Yasuhara Kimei, also known as Yasuhara Yoshiaki, was born in Tokyo in 1906. He was one of Japan's most avant-garde ceramic artists of his time. Famous for his stoneware "炻器 Sekki" ceramic works, he conceptualized the "Object Vase", or "vase as an art object", which had an influence that transcended the world ceramics alone.
In 1924, at his father's urging, he studied pottery making techniques under Miyagawa Kozan II (1842-1916) in Yokohama, and around 1927, he studied under Itaya Hazan (1872 – 1963), learning how to be an individual ceramic artist.
It is important to note that Yasuhara learned from two master ceramic craftsmen at the start of his pottery career. Miyagawa Kozan II inherited the Makazu kiln, which had been in operation since the Meiji period (1868-1912), and was the master of a large pottery workshop with over 100 craftsmen, and was well versed in various ceramic techniques. On the other hand, Itaya Hazan, like Tomimoto Kenkichi (1886– 1963) and Kusube Yaichi (1897–1984), was a pioneer of individual ceramic artists in the 20th century, who studied "creativity" at art school and established himself as an artist by exhibiting his works at exhibitions.
This means that Yasuhara was able to learn from the most talented ceramic artists of his time the necessary requirements for a ceramic artist: a broad range of traditional ceramic techniques and authorship (creativity). Yasuhara's later work in an extremely wide range of techniques, including pottery, porcelain, and stoneware (especially glazed, non-glazed, inlaid, and painted porcelain), and the development of his own expression using these techniques, were based on the knowledge and teachings he had learned from Kozan and Hazan from the beginning of his pottery making career.

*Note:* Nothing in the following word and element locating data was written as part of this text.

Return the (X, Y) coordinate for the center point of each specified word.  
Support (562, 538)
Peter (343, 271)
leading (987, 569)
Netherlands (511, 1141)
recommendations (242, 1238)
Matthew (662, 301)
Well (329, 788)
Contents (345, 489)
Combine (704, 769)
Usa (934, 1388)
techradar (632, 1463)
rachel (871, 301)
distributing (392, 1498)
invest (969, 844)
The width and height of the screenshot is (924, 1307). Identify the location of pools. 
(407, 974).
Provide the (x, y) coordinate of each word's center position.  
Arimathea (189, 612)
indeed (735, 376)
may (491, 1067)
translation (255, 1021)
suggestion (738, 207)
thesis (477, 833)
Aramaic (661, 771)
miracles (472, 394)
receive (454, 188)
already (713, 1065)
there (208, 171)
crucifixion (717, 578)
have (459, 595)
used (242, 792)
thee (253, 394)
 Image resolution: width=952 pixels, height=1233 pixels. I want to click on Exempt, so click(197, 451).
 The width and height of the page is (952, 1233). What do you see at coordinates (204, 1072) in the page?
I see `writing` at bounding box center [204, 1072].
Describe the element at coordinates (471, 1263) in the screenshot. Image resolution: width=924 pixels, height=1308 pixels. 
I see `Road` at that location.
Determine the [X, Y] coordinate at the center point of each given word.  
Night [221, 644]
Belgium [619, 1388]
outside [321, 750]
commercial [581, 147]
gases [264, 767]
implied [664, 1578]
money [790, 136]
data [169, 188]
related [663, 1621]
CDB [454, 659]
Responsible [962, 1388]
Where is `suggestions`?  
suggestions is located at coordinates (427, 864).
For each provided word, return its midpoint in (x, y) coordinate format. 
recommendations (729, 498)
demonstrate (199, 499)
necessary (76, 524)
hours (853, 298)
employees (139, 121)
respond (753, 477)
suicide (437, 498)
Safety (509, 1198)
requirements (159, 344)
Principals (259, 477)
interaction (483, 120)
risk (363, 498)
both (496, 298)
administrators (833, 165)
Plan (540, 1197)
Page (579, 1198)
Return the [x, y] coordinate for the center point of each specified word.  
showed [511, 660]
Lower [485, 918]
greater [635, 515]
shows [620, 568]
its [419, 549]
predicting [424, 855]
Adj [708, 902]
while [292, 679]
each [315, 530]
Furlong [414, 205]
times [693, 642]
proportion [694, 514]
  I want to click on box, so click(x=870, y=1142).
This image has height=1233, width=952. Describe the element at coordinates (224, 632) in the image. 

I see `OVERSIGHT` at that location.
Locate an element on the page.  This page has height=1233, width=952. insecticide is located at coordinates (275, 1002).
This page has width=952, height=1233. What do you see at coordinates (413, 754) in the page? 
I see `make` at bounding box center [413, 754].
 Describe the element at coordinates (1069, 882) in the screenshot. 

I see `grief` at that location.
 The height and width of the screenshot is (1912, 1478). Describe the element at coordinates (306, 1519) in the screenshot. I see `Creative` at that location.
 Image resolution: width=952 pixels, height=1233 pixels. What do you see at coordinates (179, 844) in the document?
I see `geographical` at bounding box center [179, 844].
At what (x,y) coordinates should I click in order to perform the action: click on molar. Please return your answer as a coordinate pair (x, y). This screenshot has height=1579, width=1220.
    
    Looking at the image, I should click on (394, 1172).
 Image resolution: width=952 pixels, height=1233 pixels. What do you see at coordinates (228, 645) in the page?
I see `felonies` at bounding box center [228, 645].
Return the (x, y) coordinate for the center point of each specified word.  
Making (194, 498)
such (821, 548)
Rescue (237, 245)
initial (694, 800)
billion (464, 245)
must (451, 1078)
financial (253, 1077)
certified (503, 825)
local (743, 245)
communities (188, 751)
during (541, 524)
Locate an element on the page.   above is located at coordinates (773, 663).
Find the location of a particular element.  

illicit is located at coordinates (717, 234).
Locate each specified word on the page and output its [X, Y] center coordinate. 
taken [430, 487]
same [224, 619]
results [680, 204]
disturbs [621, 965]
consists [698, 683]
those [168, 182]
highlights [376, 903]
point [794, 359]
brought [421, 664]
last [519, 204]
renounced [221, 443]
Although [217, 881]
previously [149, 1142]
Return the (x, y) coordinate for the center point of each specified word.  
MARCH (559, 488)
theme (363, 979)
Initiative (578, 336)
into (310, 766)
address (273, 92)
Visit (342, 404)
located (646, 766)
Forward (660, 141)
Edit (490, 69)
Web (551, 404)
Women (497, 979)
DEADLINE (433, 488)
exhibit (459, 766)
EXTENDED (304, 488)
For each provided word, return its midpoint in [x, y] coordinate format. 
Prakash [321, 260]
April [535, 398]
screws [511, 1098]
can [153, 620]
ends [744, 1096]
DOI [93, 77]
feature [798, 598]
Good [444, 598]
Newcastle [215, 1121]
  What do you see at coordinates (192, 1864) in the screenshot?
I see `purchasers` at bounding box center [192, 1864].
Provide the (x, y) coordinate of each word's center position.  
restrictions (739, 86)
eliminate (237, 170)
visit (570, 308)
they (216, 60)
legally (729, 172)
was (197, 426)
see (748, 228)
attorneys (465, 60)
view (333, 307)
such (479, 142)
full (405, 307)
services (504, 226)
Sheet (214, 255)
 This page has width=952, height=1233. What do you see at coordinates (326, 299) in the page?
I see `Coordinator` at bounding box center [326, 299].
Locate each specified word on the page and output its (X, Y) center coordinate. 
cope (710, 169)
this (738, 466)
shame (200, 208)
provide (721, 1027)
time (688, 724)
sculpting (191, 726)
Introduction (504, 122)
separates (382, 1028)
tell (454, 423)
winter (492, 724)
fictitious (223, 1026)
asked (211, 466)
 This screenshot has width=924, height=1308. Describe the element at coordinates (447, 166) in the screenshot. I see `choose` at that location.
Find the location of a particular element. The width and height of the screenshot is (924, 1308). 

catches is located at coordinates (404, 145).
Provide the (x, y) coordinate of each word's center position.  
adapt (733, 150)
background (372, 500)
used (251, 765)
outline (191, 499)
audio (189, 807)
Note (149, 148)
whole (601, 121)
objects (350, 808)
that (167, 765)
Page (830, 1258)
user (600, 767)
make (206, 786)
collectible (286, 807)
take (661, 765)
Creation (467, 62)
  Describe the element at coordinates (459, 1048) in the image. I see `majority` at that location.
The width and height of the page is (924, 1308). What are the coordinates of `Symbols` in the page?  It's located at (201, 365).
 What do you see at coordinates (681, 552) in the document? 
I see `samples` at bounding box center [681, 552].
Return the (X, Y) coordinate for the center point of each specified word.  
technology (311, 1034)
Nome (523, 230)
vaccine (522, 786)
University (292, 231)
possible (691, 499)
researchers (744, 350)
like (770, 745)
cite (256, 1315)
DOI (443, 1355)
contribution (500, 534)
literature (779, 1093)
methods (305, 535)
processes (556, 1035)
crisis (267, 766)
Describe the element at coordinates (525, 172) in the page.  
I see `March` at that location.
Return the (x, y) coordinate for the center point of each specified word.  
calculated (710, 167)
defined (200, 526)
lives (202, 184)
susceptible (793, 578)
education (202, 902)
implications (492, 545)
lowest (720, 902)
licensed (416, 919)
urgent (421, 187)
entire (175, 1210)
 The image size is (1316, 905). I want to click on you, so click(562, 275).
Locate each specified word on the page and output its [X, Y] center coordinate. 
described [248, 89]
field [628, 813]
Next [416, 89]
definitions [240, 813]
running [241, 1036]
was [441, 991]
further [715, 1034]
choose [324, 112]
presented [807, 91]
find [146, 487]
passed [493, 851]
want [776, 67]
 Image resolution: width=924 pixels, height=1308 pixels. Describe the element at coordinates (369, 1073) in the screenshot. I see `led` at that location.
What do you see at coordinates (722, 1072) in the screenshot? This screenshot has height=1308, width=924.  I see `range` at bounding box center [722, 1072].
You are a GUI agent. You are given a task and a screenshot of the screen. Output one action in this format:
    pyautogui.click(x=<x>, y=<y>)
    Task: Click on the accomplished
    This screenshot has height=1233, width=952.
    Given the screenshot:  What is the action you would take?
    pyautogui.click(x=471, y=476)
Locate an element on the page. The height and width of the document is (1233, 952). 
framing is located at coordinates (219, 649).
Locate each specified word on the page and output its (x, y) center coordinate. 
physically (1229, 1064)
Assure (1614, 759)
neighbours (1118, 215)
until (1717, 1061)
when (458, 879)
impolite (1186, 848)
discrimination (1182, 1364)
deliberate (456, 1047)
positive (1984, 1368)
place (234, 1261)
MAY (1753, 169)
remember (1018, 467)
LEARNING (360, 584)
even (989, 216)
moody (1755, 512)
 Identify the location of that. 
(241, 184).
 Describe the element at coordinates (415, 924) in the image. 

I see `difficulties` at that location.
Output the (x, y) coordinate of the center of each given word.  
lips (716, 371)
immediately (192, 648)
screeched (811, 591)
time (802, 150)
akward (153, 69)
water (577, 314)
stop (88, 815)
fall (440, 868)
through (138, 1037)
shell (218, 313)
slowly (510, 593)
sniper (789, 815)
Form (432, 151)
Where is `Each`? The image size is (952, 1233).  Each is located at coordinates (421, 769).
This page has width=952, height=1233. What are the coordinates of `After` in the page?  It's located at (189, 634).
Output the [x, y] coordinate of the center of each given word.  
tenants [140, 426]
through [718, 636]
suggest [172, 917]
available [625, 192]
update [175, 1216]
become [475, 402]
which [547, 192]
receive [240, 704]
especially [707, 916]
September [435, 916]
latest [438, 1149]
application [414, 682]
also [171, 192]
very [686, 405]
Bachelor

Around 1937, Yasuhara began creating vases for Teshigawara Sofu. At that time, Teshigawara was exploring ikebana art as a creative new form and space, rather than formalized ikebana. Radical ikebana artists like Teshigahara were quick to learn about the objects of the Surrealists and Dadaists in Western art from magazines of the time, and began using terms such as "obuje (objet d'art)" and "obuje kaki (vase as art object)“. Ceramic artists who had been in contact with flower arrangement artists also began to produce vases with a different formative and creative style. Yasuhara, who had been in contact with Teshigawara, also began to expand his expression considerably from the late 1930s onward.